**Provided records**
====================
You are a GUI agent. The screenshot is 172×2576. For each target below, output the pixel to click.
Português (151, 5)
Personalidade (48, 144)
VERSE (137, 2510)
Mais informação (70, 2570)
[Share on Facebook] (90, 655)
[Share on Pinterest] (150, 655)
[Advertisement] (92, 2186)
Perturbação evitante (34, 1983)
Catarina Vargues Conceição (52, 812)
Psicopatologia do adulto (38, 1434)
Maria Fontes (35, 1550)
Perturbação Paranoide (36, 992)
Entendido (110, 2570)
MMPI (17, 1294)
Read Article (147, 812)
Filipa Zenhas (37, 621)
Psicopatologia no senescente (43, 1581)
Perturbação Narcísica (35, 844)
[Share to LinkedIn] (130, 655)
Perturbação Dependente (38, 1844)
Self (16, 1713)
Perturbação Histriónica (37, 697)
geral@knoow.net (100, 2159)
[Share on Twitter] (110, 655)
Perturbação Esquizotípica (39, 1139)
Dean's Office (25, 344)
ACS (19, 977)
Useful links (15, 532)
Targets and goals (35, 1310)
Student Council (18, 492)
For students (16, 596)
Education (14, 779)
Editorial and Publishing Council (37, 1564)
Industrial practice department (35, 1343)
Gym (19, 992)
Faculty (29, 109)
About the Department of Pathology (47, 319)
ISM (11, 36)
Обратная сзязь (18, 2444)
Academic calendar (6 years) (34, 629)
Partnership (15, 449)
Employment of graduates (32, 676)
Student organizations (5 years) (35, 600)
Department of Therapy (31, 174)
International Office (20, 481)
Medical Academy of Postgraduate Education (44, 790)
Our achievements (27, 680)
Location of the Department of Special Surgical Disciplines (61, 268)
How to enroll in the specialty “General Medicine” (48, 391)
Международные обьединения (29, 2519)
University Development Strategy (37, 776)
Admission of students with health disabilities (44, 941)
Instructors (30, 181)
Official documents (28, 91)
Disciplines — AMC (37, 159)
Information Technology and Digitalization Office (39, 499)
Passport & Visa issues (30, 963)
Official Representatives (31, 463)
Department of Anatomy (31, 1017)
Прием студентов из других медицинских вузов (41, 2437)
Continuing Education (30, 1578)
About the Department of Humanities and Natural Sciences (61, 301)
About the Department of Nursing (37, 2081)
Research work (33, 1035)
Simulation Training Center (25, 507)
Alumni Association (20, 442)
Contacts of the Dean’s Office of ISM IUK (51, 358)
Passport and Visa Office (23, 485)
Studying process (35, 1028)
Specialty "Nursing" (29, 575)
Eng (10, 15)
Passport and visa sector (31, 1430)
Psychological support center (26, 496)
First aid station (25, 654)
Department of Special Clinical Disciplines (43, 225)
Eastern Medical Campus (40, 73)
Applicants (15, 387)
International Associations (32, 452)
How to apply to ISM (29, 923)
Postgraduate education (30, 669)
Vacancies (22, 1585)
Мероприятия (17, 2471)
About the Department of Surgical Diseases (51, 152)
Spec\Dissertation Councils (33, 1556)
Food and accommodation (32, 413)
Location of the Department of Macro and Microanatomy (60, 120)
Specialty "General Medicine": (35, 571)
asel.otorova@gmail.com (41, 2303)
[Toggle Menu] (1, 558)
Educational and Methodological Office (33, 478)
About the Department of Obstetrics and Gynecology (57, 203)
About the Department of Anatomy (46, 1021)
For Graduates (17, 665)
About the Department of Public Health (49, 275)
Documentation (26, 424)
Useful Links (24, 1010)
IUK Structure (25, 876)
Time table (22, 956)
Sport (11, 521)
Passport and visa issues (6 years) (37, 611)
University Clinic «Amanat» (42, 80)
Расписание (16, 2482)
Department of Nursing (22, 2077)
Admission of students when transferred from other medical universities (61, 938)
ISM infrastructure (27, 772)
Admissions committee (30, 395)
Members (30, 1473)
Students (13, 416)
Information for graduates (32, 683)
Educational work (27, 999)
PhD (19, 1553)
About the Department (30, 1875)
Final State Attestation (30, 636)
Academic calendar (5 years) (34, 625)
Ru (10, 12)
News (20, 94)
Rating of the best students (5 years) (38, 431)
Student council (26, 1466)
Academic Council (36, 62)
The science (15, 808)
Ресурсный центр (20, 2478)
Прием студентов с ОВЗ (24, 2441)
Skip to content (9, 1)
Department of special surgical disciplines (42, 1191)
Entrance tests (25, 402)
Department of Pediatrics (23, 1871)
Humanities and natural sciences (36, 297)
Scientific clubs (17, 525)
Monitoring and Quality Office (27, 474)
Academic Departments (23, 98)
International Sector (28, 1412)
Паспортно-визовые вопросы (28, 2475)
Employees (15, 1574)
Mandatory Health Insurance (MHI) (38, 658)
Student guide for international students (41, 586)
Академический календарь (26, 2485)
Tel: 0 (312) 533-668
====================
**Aim of the task**
Given the word "Educational", show every line of the records that contains it.

**Answer section**
Educational and Methodological Office (33, 478)
Educational work (27, 999)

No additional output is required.